Activity: Reproduce the entries beneath exactly, without their images.
Start of The records
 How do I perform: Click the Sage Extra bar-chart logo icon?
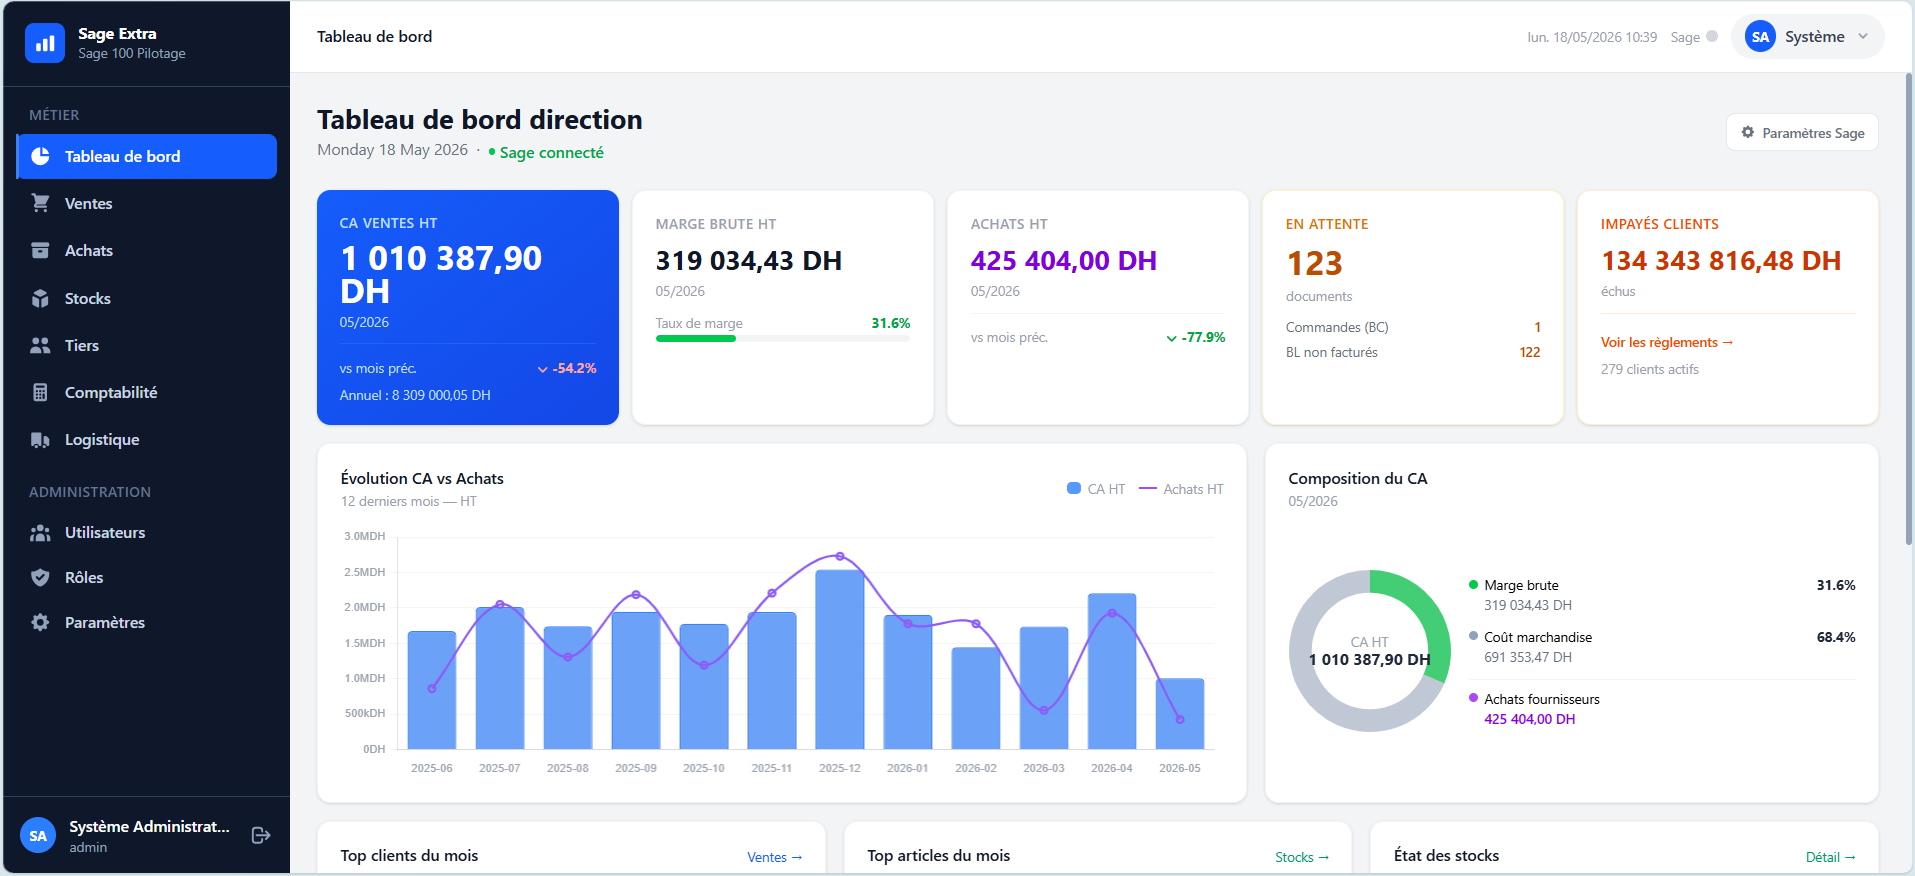(45, 43)
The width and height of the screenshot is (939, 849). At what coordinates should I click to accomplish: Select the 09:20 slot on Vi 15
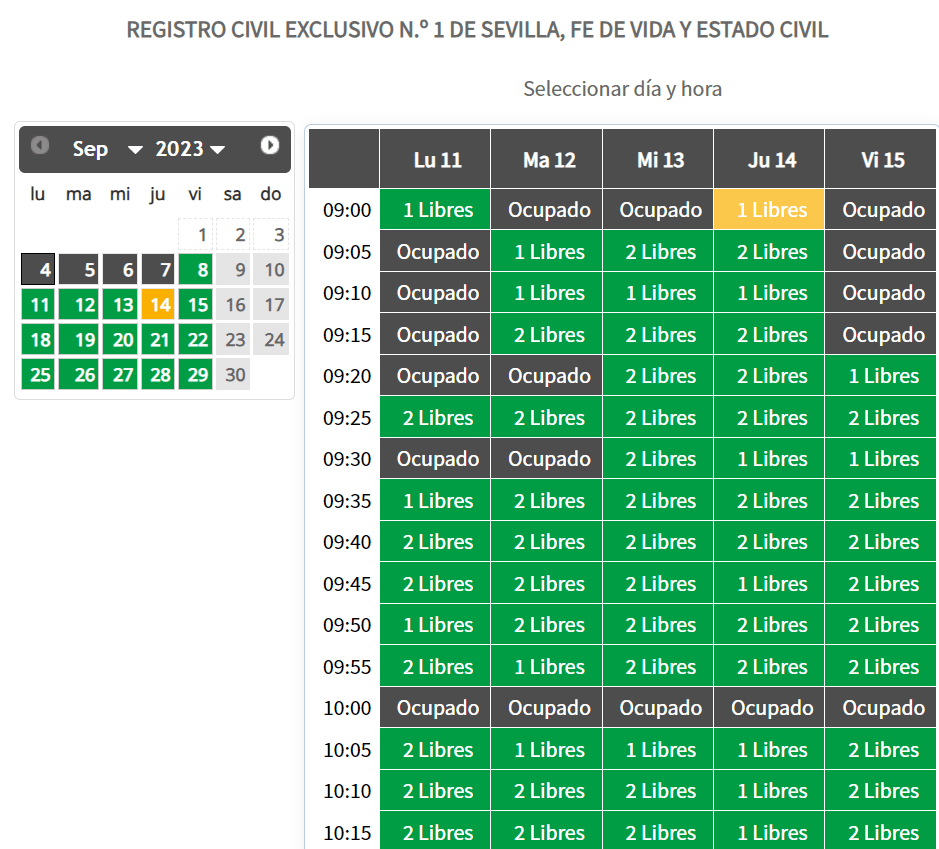pyautogui.click(x=881, y=376)
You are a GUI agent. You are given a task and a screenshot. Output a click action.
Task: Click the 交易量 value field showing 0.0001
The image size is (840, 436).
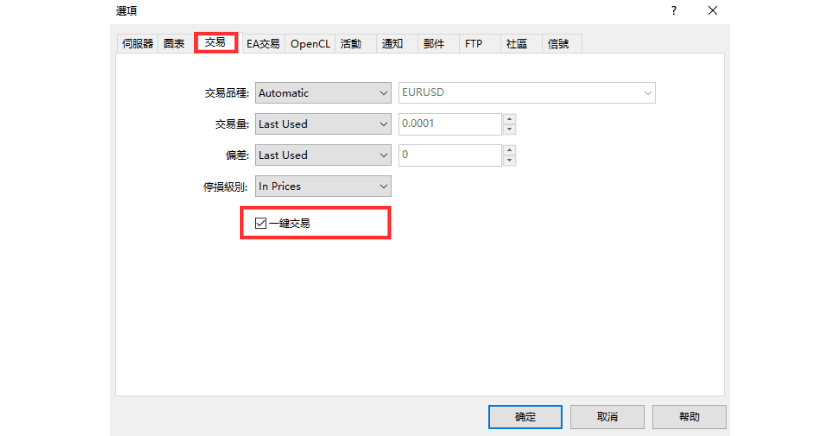click(448, 124)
End of The records
Output of the exercise:
 How do I perform: Click the Sage Extra bar-chart logo icon?
(45, 43)
The width and height of the screenshot is (939, 849). At what coordinates should I click to accomplish: Select the 09:20 slot on Vi 15
pyautogui.click(x=881, y=376)
You are a GUI agent. You are given a task and a screenshot. Output a click action.
Task: Click the 交易量 value field showing 0.0001
The image size is (840, 436).
click(448, 124)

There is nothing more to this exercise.